Pendant ce temps, l’humain commence immédiatement :
— « Vous allez voir, il est terrible… il attaque tout le monde. »
Le chat, lui, ne bouge pas.
Il cligne lentement des yeux.
Traduction féline :
👉 “Moi ? Agressif ? Quelle calomnie.”
Phase d’enquête : écouter… surtout l’humain
Je pose quelques questions.
— Quand attaque-t-il ?
— Pendant les caresses.
— Toujours ?
— Non… au bout d’un moment.
— Il prévient ?
— Non jamais !
Pendant que l’humain parle, j’observe le chat.
Sa queue fouette doucement.
Ses oreilles pivotent légèrement.
Son corps se tend quand on prononce le mot “caresse”.
Spoiler :
👉 Il prévient depuis longtemps.
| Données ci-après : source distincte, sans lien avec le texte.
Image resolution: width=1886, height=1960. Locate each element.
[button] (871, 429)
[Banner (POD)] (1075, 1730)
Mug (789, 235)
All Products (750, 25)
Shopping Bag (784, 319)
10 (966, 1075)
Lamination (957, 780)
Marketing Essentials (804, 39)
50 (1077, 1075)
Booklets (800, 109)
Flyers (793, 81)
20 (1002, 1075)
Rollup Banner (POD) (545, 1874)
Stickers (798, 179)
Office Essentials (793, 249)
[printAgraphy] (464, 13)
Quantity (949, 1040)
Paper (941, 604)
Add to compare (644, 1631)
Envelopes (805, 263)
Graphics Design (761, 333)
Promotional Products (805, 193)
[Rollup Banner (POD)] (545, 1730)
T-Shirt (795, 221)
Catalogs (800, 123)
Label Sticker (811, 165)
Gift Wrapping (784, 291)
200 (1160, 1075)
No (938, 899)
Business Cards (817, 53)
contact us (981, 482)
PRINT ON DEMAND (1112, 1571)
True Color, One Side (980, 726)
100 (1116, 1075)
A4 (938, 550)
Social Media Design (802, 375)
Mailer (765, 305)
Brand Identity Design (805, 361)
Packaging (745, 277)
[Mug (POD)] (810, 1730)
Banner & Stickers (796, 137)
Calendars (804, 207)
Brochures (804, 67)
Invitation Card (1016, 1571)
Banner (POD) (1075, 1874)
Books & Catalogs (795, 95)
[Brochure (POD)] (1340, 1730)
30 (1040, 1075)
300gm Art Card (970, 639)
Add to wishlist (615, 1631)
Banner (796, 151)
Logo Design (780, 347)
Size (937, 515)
Très longtemps.
La démonstration en direct (moment pédagogique)
L’humain veut me montrer.
Il s’approche du chat.
Le chat s’immobilise.
Il commence à le caresser.
1️⃣ Queue qui s’agite
2️⃣ Oreilles légèrement sur le côté
3️⃣ Pupilles dilatées
4️⃣ Corps rigide
Je dis calmement :
— « Il commence à être inconfortable. »
Réponse classique :
— « Ah bon ? Mais il ne dit rien ! »
Deux secondes plus tard :
💥 Coup de patte.
L’humain sursaute :
— « Vous voyez !!! »
Le chat part dignement à deux mètres et s’assoit.
Regard très clair :
“J’avais pourtant été très poli.”
Le moment de traduction simultanée
J’explique alors :
👉 Le chat a toléré la caresse
👉 Puis a envoyé plusieurs signaux subtils
👉 N’ayant pas été compris, il est passé à un message clair
C’est exactement comme quelqu’un qui dirait :
- “Stop” gentiment
- puis un peu plus fermement
- puis… qui finirait par pousser.
Le problème n’est donc pas l’agressivité.
C’est un problème de communication inter-espèces.
La prise de conscience (moment magique)
Je montre à l’humain comment observer les signaux précoces.
On recommence.
Cette fois, l’humain arrête la caresse au premier signe.
Le chat reste calme.
Il cligne des yeux.
Il s’étire.
L’humain, surpris :
— « Mais… il n’attaque plus ! »
Non.
Il n’a jamais voulu attaquer.
Il voulait juste être compris.
Le diagnostic final (qui arrive dans 80 % des séances)
Je résume :
👉 Chat normal
👉 Communication mal interprétée
👉 Besoin de respecter ses limites
Et je prononce la phrase que j’utilise très souvent :
“Votre chat n’est pas méchant.
Il est simplement très clair… dans une langue que personne ne lui avait apprise à traduire.”
Épilogue typique
Avant de partir, le chat s’approche de moi.
Il se frotte contre ma jambe.
L’humain s’exclame :
— « Oh mais avec vous il est adorable ! »
Je souris.
Parce que la vérité est simple :
Je n’ai rien fait d’exceptionnel.
J’ai juste écouté ce qu’il disait… depuis le début.